YOUR TASKS >>
a) Reproduce the part of the passage on the science of disclosure between "As disclosure science" and "disclosed to them.", inclusive.
b) According to the passage on the science of disclosure, in what year did the National Quality Forum add disclosure of adverse events to its manual on safe practices?
c) Write what comes next in the passage on the science of disclosure, picking up after its final sentence.

SELECTED PASSAGE >>

--- START ---

THE SCIENCE OF DISCLOSURE
Recent studies on disclosure have focused on the physical, emotional, legal, and financial significance of acknowledging medical mistakes to patients once they occur. The Joint Commission has accreditation standards in place that require health care providers to inform patients about "unanticipated outcomes." In 2006, the National Quality Forum (NQF) added disclosure of adverse events to its manual on safe practices. Recognition by organizations such as the Joint Commission and NQF underscores the important contribution that the science of disclosure has made, especially over the past two decades.
As disclosure science in health care continues to progress, much of the data generated highlights the fundamental importance of openly admitting error.3 A number of these studies suggest that both the public and health care professionals generally agree that medical errors causing harm should be disclosed to the patient. One seminal publication found that of 149 respondents made up of randomly selected patients in an academic internal medicine practice, roughly 98% responded that even minor errors should be acknowledged by their physician.4 Not surprisingly, the same study showed that patients were significantly more likely to consider litigation if the error was not disclosed to them.

--- END ---

Pixel coordinate grounding data

--- START ---

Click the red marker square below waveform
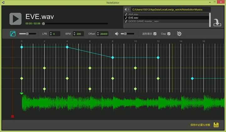Viewport: 226px width, 132px height. click(13, 116)
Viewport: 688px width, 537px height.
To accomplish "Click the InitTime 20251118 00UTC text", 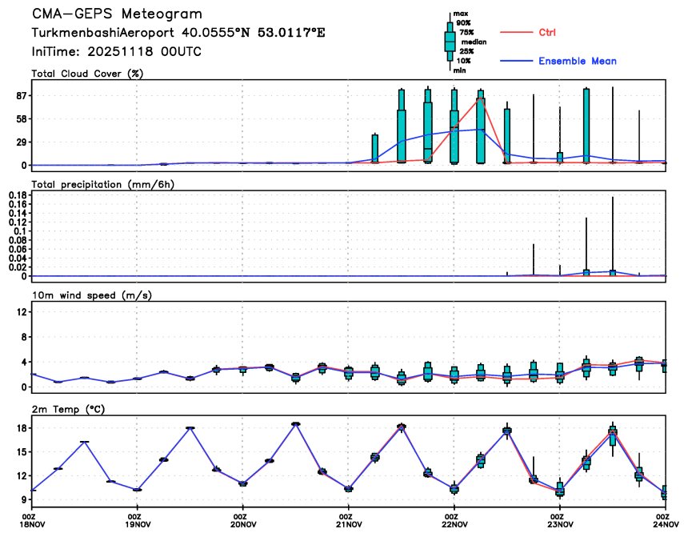I will 116,51.
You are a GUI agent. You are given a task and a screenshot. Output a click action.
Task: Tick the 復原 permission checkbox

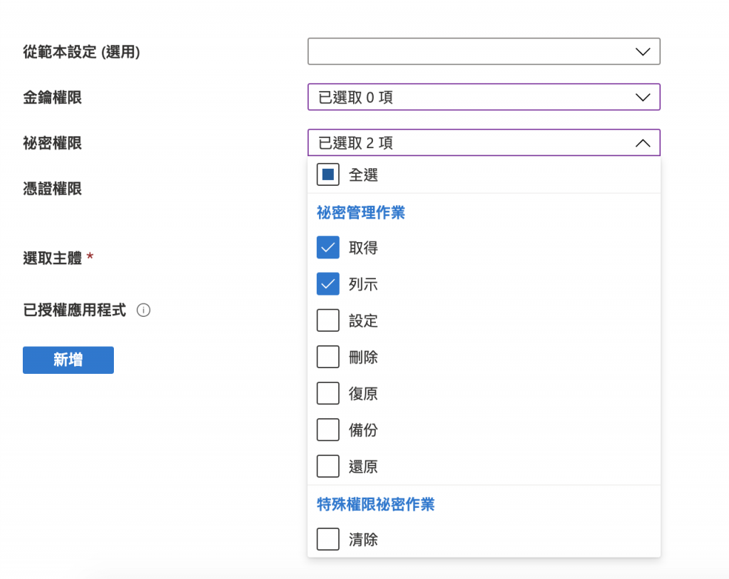pos(328,393)
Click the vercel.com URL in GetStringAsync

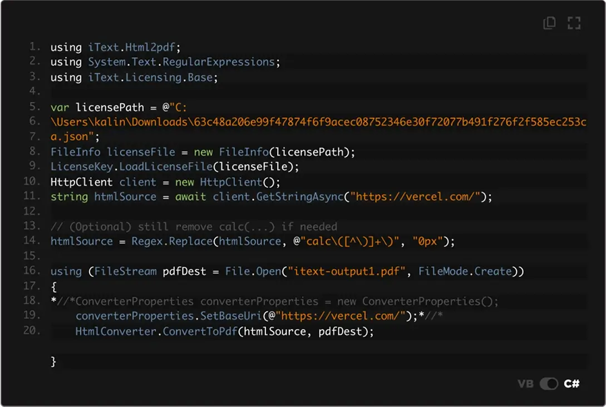pyautogui.click(x=417, y=196)
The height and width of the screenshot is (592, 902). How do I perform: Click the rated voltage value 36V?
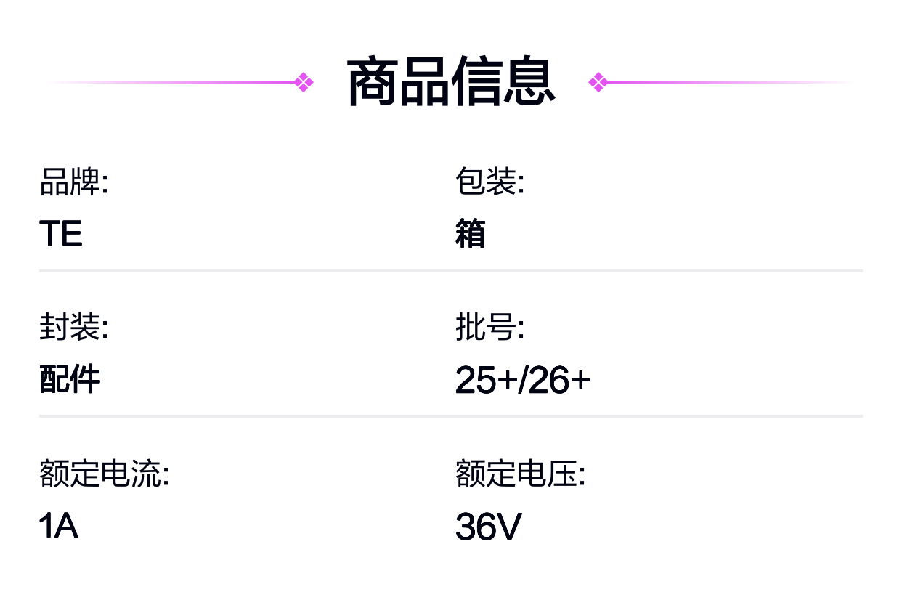click(488, 527)
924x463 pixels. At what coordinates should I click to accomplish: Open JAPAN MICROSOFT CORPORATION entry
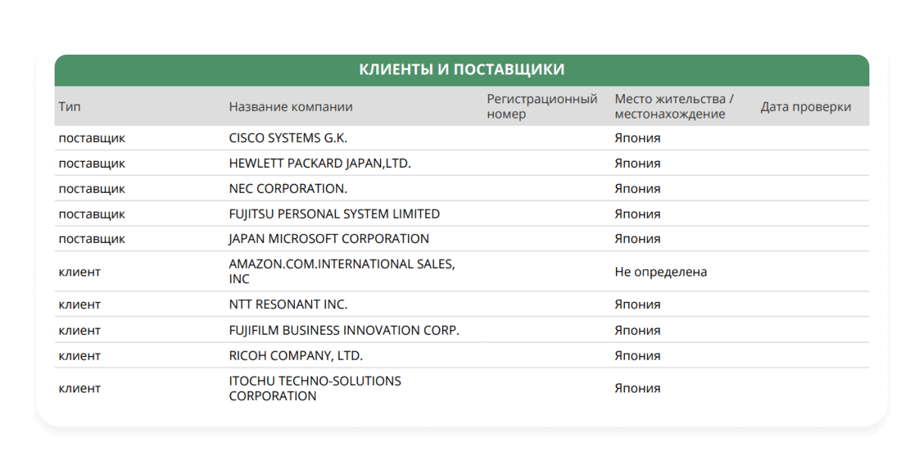pyautogui.click(x=328, y=238)
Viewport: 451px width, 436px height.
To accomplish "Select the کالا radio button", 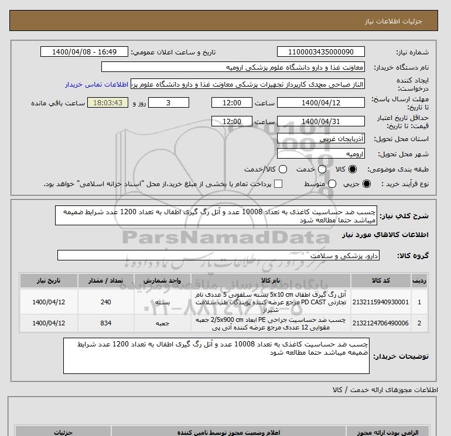I will [353, 169].
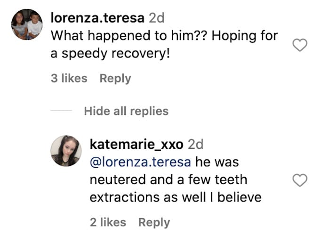Open lorenza.teresa's profile picture
The width and height of the screenshot is (320, 244).
[27, 24]
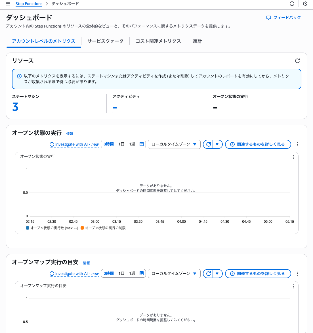Click the 関連するものを詳しく見る button
The image size is (313, 333).
pos(258,144)
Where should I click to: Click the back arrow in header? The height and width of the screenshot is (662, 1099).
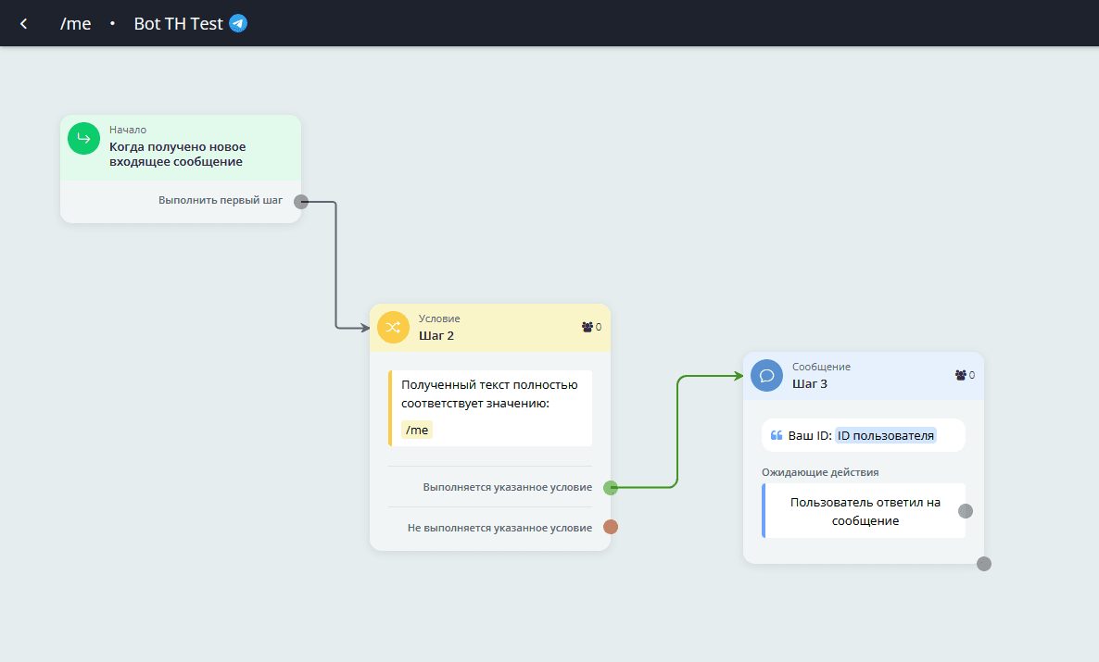click(x=24, y=24)
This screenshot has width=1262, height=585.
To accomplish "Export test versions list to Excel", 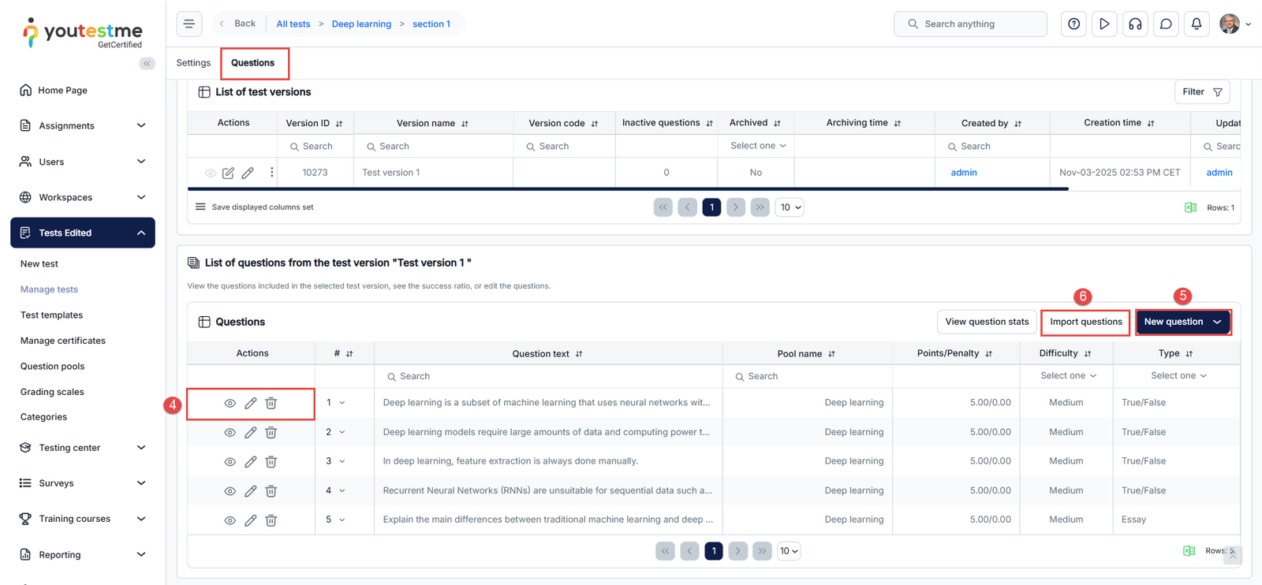I will pos(1190,207).
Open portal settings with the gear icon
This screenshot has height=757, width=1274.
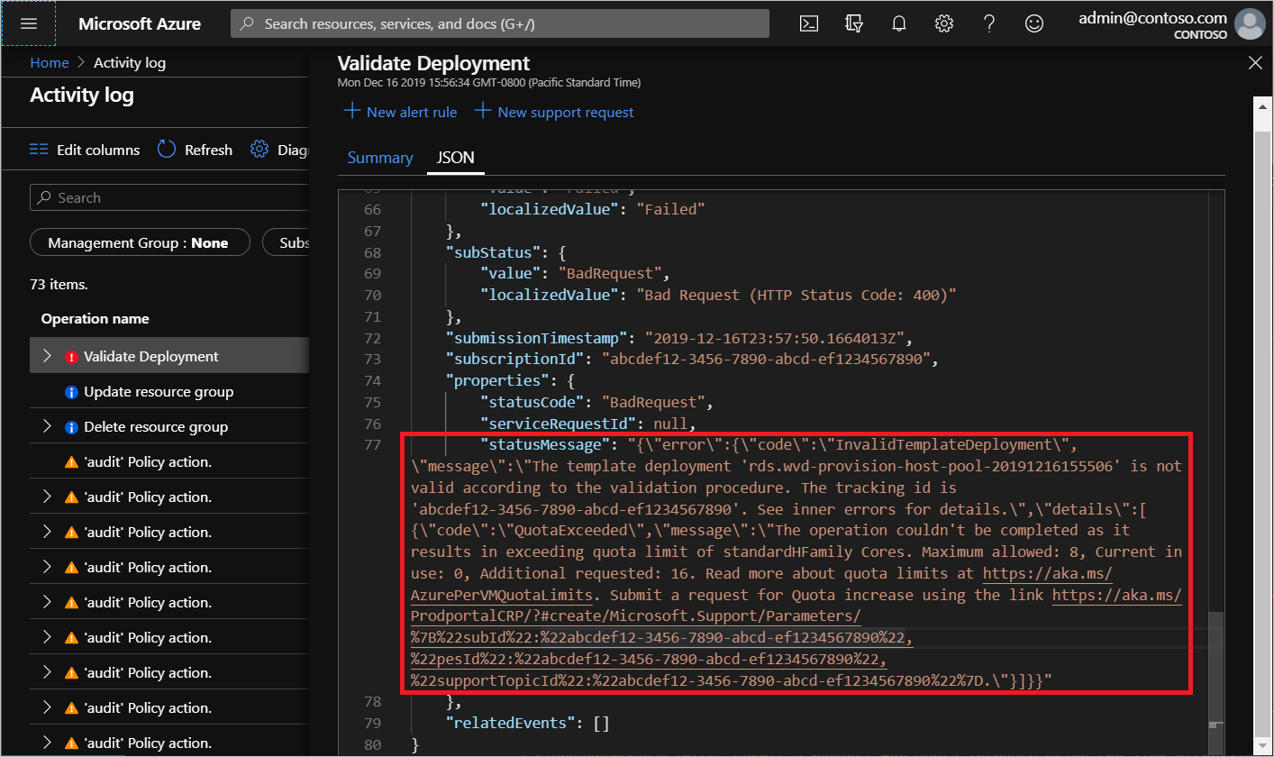click(x=943, y=23)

--- END ---

ANSWERS TO THE TASKS >>
a)
As disclosure science in health care continues to progress, much of the data generated highlights the fundamental importance of openly admitting error.3 A number of these studies suggest that both the public and health care professionals generally agree that medical errors causing harm should be disclosed to the patient. One seminal publication found that of 149 respondents made up of randomly selected patients in an academic internal medicine practice, roughly 98% responded that even minor errors should be acknowledged by their physician.4 Not surprisingly, the same study showed that patients were significantly more likely to consider litigation if the error was not disclosed to them.

b) 2006

c)
"Deny and defend" has historically been the defense mechanism utilized by providers who have caused unintended medical harm. Studies have shown that this response to a medical error does not meet the emotional needs of the patient,5 but the response often does not meet the emotional or professional needs of the clinician either. Nevertheless, one reason why clinicians may react this way is the anxiety or fear they feel as a result of harming a patient unintentionally. Aside from the personal anguish and shame clinicians shoulder after having made a mistake that caused harm, fear of professional embarrassment and fear that the patient will take legal action against the provider are chief concerns.
Lucian Leape, a world renowned expert on patient safety, explains that "fear arises from the belief that errors and mishaps are caused by carelessness for which the responsible individual should be punished. Doctors and nurses have been taught to believe this, so they fear both making a mistake and being caught. They and the public are quick to blame individuals when they make errors."6 Neither "shame and blame" of clinicians involved in medical errors nor "deny and defend" are effective strategies for reducing the emotional or psychological impact of errors, nor do they contribute to improved reporting and prevention of future errors.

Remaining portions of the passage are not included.